日々の幸せを大切にできる人を増やす。心に生まれた余裕を自然への愛に。

自然と調和する暮らしを実践し、自身の生き方の発信活動を行う小笠原さん。もともと六本木のクラブナンバー1ホステスだった小笠原さんが、生活スタイルをガラリと変えた背景とは。お話を伺いました。

小笠原 愛

おがさわら あい|自然あそび企画・アテンド、地球ワクワク探検隊隊長
東京都足立区生まれ。専門学校卒業後、六本木のクラブで働き、ナンバー1に。退職後、旅先のハワイで自然と調和する暮らしに感銘を受ける。その後、ハワイでドルフィンスイムのアテンドなど、自然と調和する体験を提供する仕事を始める。また旅のエピソードをYouTubeで配信するユニット「地球ワクワク探検隊」を結成し、日々を楽しく大切にする生き方を発信している。

良い子を演じる限界


東京都足立区で生まれました。小さい頃から、親に褒められたくて、勉強も習い事も一生懸命でした。周りからはしっかり者と思われていましたが、生まれつきの性格ではなく演じていた面が大きいですね。

10歳の時に両親が離婚して、母に引き取られました。母からなんの前触れもなく、「今日引っ越すから」と言われ、すごいショックでしたね。引っ越してからは、母に対して反抗的な態度を取るようになりました。良い子を演じて母と関係性を保ってきたことに不安を覚えたからです。反抗してありのままの自分でも愛してくれるかどうかを確かめてたんですよね。

反抗期の間も、成績は学年でも上位にいて、高校は自分のレベルより少し高い都立の高校に進みました。しかし入学してすぐ、レベルの高い授業内容についていけなくなりました。自分と同じか上のレベルの同級生に囲まれ、上位成績でいることができなくなり挫折しました。

勉強は諦め、彼氏や友達との遊びに熱中しました。授業をサボって遊んでばかりいましたが、優等生であり続ける努力をしてたころよりも充実していましたね。抑えていた自分を解放して自由に過ごせたので、毎日が楽しかったです。

地球環境への危機感


サボりがちだった授業の中で、倫理の授業だけは興味を持てました。生徒が自分で考える時間が長い授業スタイルだったので、飽きずに取り組めたんです。

毎回異なるテーマを扱う中で、あるとき環境問題が取り上げられました。授業で、このまま環境破壊が進んでいった場合、人類が地球に住めなくなるかもれしれないと知って恐怖を感じました。授業が終わっても、環境問題への漠然とした不安が頭から離れませんでした。自分の子孫や未来を生きる人々が安全にこの地球に暮らせなくなるのが怖かったんです。

提供資料>
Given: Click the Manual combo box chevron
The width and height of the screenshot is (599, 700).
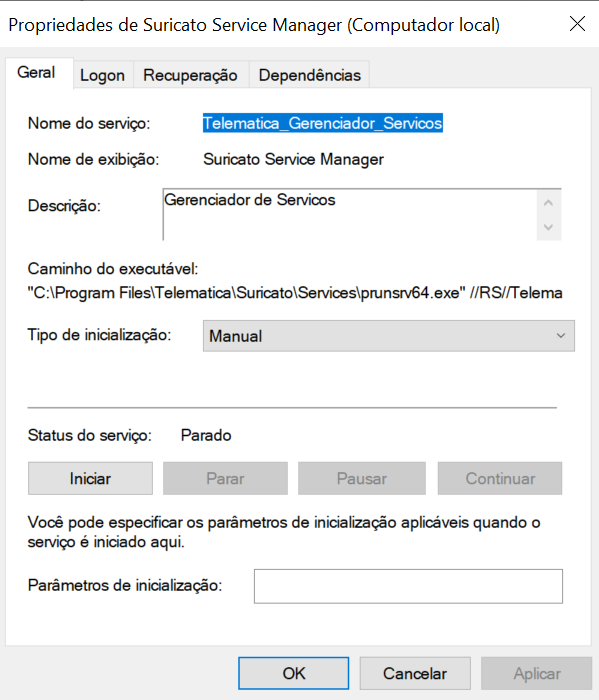Looking at the screenshot, I should [x=561, y=336].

やること> 文書の抜粋によると、小笠原さんがサボりがちだった授業の中で唯一興味を持てたのは何の授業ですか。

解答> 倫理の授業です。